Despite African military spending reaching a new high, the average military burden (military expenditure as a share of a country`s GDP) has decreased over the past decade.
On average, military spending in African countries was 1.8% of GDP in 2007, down from 3.7% in 1999.
SIPRI says a few countries had shares well above the 2007 average, such as Burundi
(4.9%), Djibouti (4.1%) and Angola (3.9%). The military burden of some countries—including Angola, Burundi, Ethiopia, Rwanda and Sierra Leone—has fallen heavily since 1999 (e.g. Angola`s was 17.3%).
However, no data is available for 2007 for some of the countries with the highest military burdens in earlier years, including Eritrea whose military burden was 34.4% in 1999. Data for most countries in Africa should be viewed with caution as many have significant “off-budget” expenditure, SIPRI cautions.
“The impact of armed conflict on military expenditure is also not always fully reflected in the available data. In some countries, pressure from international institutions to improve budget balances has lowered the military burden. The decreasing economic burden of military expenditure also reflects rising GDP growth rates across the region, both in oil and resource exporters and in non-resource-rich countries.
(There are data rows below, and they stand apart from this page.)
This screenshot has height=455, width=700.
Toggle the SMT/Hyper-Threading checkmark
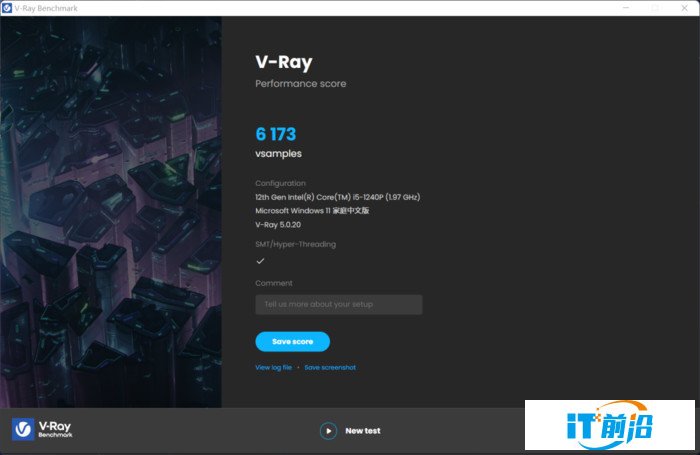(x=260, y=261)
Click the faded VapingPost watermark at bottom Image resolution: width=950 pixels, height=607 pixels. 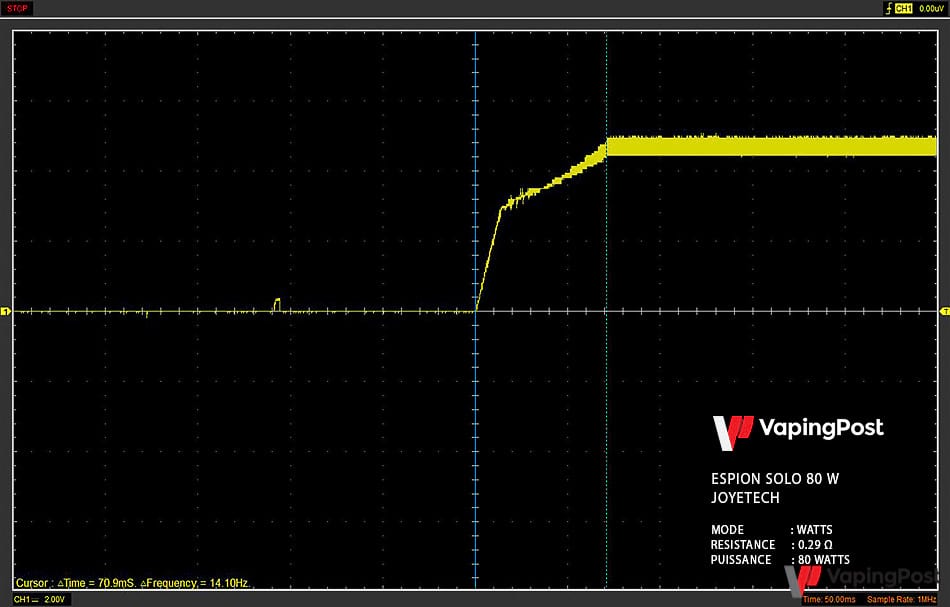(862, 579)
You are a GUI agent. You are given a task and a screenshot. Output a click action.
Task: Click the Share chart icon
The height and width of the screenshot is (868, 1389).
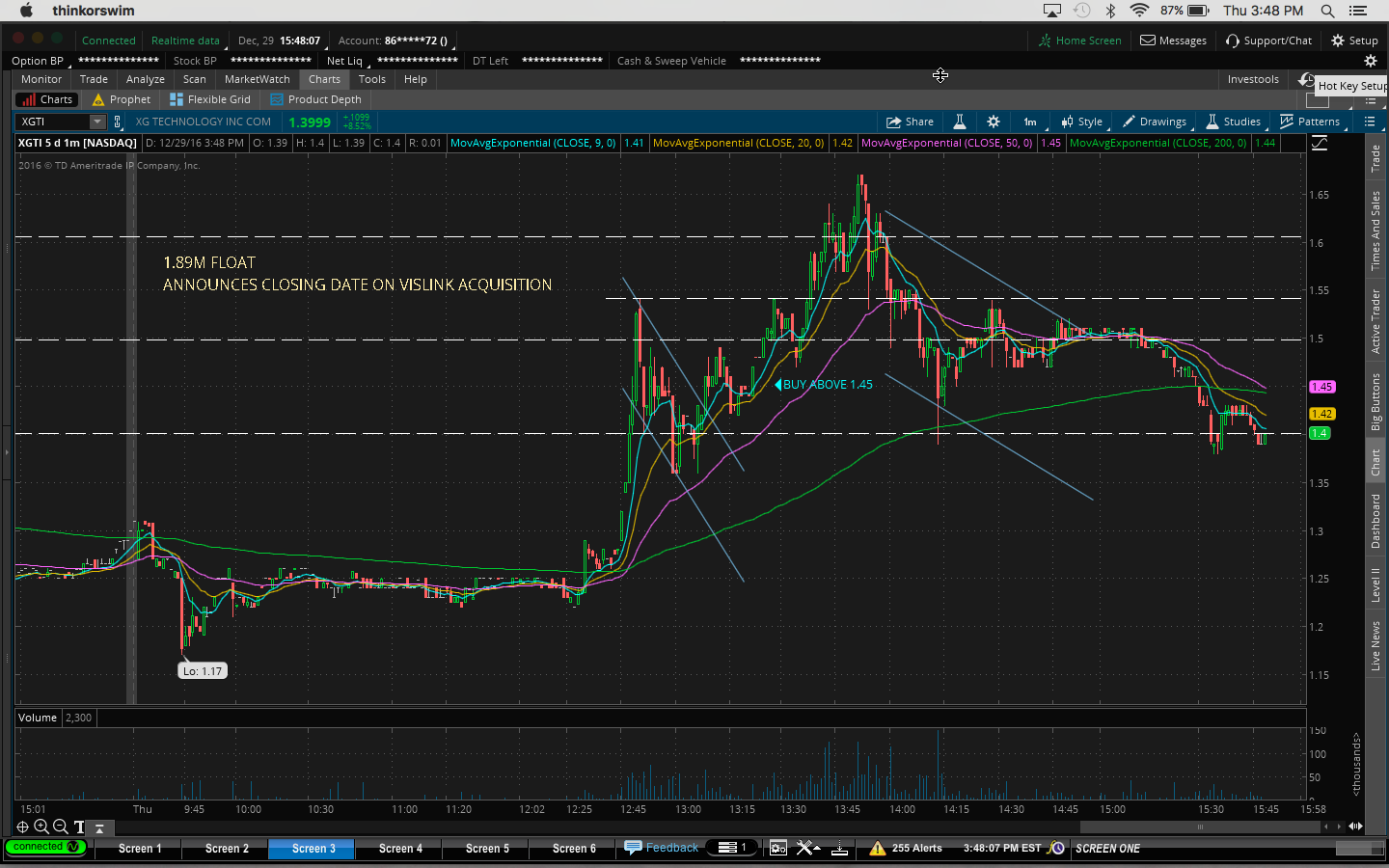click(x=910, y=122)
In 2007 Africa`s economy grew at its fastest rate in decades, by 6.5%, partly due to rising oil production and prices, high global demand for commodities, and debt relief packages to many countries. Greater capital flows, particularly from emerging investors such as
China, also contributed to the growth.
Focusing on Algeria, the Yearbook cites the nation as “an example of a country whose military spending has increased sharply over the past 10 years while military spending as a share of GDP has fallen due to high economic growth.
“Algeria, with its large oil and gas reserves, is a regional power in North Africa and it has been developing its political influence by becoming a main ally of the USA in the ‘global war on terrorism`,” SIPRI adds.
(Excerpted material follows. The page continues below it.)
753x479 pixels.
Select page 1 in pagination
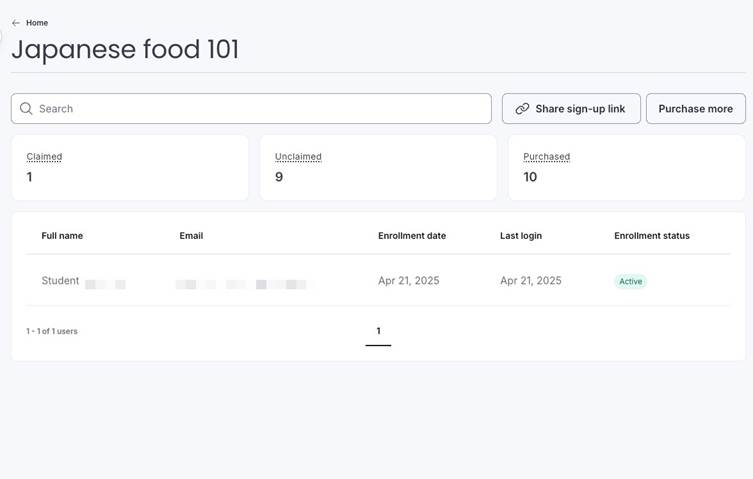tap(378, 331)
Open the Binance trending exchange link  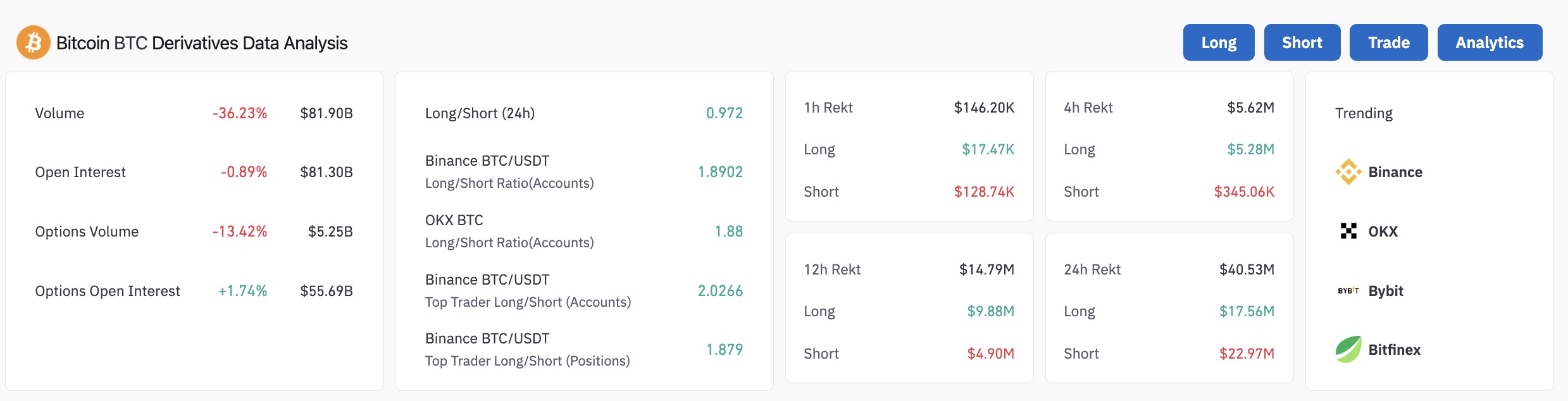click(1395, 172)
This year`s 18% increase is the largest in the last 1decade.
“As in previous budgets, allocations for national defence were higher than for any other sector; resources allocated for health were less than half those for the military. Major arms deals signed by Algeria since 2002–2004, including those for a large quantity of Russian military hardware, reflect this prioritisation…”
However, over the period 1999–2007 the military burden in Algeria has fallen from 3.8% to 3%.
“This is the result of strong economic growth driven mostly by high oil and gas production. Algeria produces 13% of Europe`s gas supplies and 1.46 million barrels of oil per day, and their prices have reached record peaks in recent years.”
SIPRI says two specific factors explain Algeria`s prioritisation of the military. “First, the increasing threat posed by attacks from al-Qaeda in the Islamic Maghreb (AQIM) has put pressure on the Algerian security forces.
“Between 2006 and 2008 several hundred people were killed by terrorists attacks in Algeria, including bombings of UN installations, the prime minister`s office and police stations, and kidnappings of Western citizens. The government`s response to this low-intensity insurgency has been mainly military, by raising the operational military budget.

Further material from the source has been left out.